The dada art movement of the early 1920s was largely an attack on fascist propaganda—the artists hoped that by creating artwork that didn’t make any sense, they could train spectators to question the motivations of images. While the futurists used cutting-edge artistic ideas to propagate fascistic ideals, Dadaists rejected these techniques and resorted to a kind of “anti-aesthetic,” similar to the shaky camerawork and poor production values that have come to define dogme and mumblecore films. The look is definitely off-putting, and there’s nothing inherently wrong with creating a beautiful image. But at a certain point, the creation of such pure ugliness is cathartic in the context of perfectly crafted ads and movies. Garage band music was the sound of the underground until mainstream business conglomerates took advantage of the indie appeal. Punk was able to retain its cutting edge until mainstream industry found a certain beauty in its frayed stitches and ripped pleather. In an era when it seems like every visual style has been absorbed by the industrial marketing complex, the only revolutionary aesthetic left may be ugliness.

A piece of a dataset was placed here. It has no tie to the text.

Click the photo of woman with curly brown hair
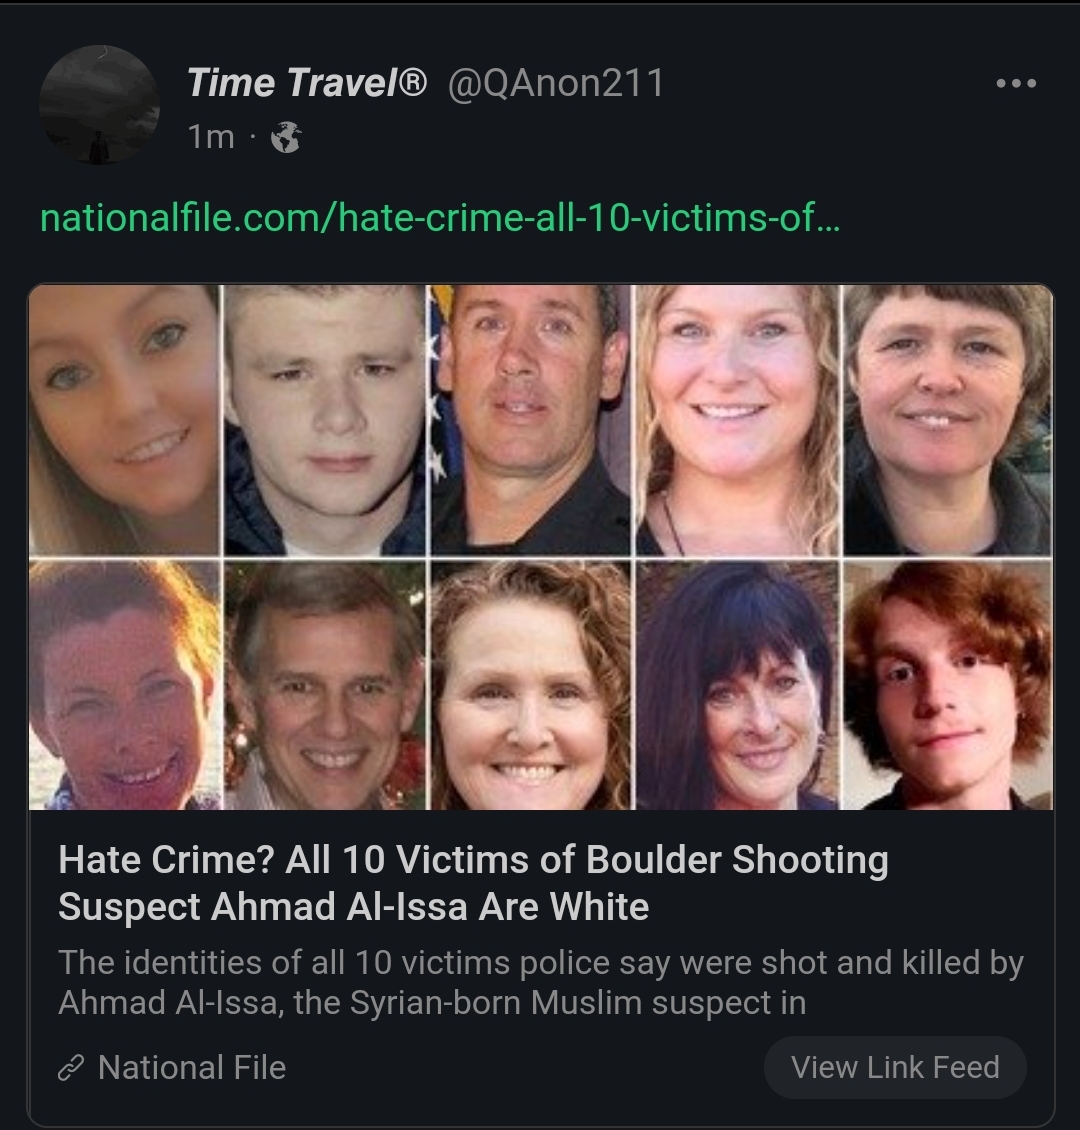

Absurdism is one response to media manipulation. It’s essentially a reactionary defense—an act of throwing a wrench into the industrial brainwashing machine. Movements like dogme and mumblecore are more preoccupied with seeking an alternative. Their aesthetic is connected to Fairey’s “question everything” mantra—by making their films as transparent as possible, the filmmakers reserve audiences the right to interact with their films without having to sacrifice their rationality.
Film doesn’t have to be about leaving your brain at the door. It’s fun to be hypnotized, but there’s a potential here to accomplish something really great through film. In his book Lars von Trier: Interviews, Jan Lumholdt writes that “truth is about searching an area in order to find something, but if you already beforehand know what you’re looking for, then it’s manipulation. Maybe truth is finding something you’re not looking for” (Lumholdt, 122-123). In a society deprived of wisdom, art can put a little truth into the world.


I've attached the works cited as a comment to this post.

[1] In his essay “Alfred Hitchcock at the drag ball,” John Calendo suggests that Hitchcock in fact refrained from all-out emotional manipulation. After Grace Kelly’s departure, Hitchcock began seeking out actresses “who didn’t connect, stars who conveyed a modern isolation.
The director now pointedly chose actresses who had a tendency to appear wooden and uninflected on the screen — limited actresses whose hollow resonances helped define his particular kind of morally vague blonde: Soulless, blank-eyed (think of Janet Leigh driving in Psycho), they were embodiments of modern anomie, of existential emptiness.” Calendo’s essay focuses on a Vanity Fair photo series which replicated famous Hitchcock stills with contemporary actors. Calendo argues that while the photos are technically masterful, the actresses exude too much sympathy, too much manipulation; Jody Foster’s face is “pleading” and “warmly human.”
Hitchcock’s actresses maintain an emotional disconnect: he used nearly every trick in the book to grab his audience by the throat, but he drew the line with their performances.